**Exercise materials**
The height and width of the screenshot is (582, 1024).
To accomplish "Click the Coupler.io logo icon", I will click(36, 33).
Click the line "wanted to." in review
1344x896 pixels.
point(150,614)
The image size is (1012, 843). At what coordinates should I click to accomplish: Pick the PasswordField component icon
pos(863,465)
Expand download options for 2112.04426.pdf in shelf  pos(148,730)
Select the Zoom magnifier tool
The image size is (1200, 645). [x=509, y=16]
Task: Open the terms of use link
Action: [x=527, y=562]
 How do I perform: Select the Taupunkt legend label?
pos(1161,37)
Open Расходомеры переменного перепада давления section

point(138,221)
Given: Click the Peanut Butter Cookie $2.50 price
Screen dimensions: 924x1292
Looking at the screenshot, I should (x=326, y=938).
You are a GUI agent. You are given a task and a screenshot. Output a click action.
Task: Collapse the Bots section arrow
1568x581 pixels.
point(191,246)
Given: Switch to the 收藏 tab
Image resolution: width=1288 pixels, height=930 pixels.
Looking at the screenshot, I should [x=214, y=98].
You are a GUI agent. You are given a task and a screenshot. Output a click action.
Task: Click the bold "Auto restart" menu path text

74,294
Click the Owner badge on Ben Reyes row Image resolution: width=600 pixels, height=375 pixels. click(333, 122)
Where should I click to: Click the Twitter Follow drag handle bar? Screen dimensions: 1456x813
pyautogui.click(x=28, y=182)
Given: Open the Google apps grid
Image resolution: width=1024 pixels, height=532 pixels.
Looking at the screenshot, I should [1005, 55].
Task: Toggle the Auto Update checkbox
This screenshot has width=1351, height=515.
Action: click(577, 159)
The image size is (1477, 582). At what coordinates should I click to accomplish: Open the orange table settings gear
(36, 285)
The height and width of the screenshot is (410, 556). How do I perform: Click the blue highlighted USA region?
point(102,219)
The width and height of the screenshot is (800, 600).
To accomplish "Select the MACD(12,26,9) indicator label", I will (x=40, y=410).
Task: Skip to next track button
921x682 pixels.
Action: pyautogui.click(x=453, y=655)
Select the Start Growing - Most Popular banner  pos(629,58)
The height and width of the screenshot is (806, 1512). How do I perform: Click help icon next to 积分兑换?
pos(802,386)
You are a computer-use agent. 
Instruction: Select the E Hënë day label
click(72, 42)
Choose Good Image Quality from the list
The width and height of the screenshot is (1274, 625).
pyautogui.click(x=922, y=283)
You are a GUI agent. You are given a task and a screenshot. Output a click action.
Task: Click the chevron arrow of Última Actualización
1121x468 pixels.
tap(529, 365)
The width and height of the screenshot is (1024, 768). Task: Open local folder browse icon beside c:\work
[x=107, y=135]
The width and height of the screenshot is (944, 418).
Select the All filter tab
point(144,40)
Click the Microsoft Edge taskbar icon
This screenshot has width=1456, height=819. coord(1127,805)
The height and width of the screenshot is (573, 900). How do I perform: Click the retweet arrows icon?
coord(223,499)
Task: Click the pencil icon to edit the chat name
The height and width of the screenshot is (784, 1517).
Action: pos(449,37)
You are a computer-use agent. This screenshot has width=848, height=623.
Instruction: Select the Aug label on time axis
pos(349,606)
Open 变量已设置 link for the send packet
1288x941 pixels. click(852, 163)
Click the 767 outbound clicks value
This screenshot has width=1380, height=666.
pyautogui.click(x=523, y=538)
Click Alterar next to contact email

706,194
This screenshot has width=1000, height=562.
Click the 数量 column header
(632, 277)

**Exercise brief**
Using the entries above, give back exactly the line containing "1568x581 pixels.", the line containing "Click the Owner", and every line between them, and nothing else.

**Task solution**
1568x581 pixels.
point(191,246)
Given: Switch to the 收藏 tab
Image resolution: width=1288 pixels, height=930 pixels.
Looking at the screenshot, I should [x=214, y=98].
You are a GUI agent. You are given a task and a screenshot. Output a click action.
Task: Click the bold "Auto restart" menu path text

74,294
Click the Owner badge on Ben Reyes row Image resolution: width=600 pixels, height=375 pixels. click(333, 122)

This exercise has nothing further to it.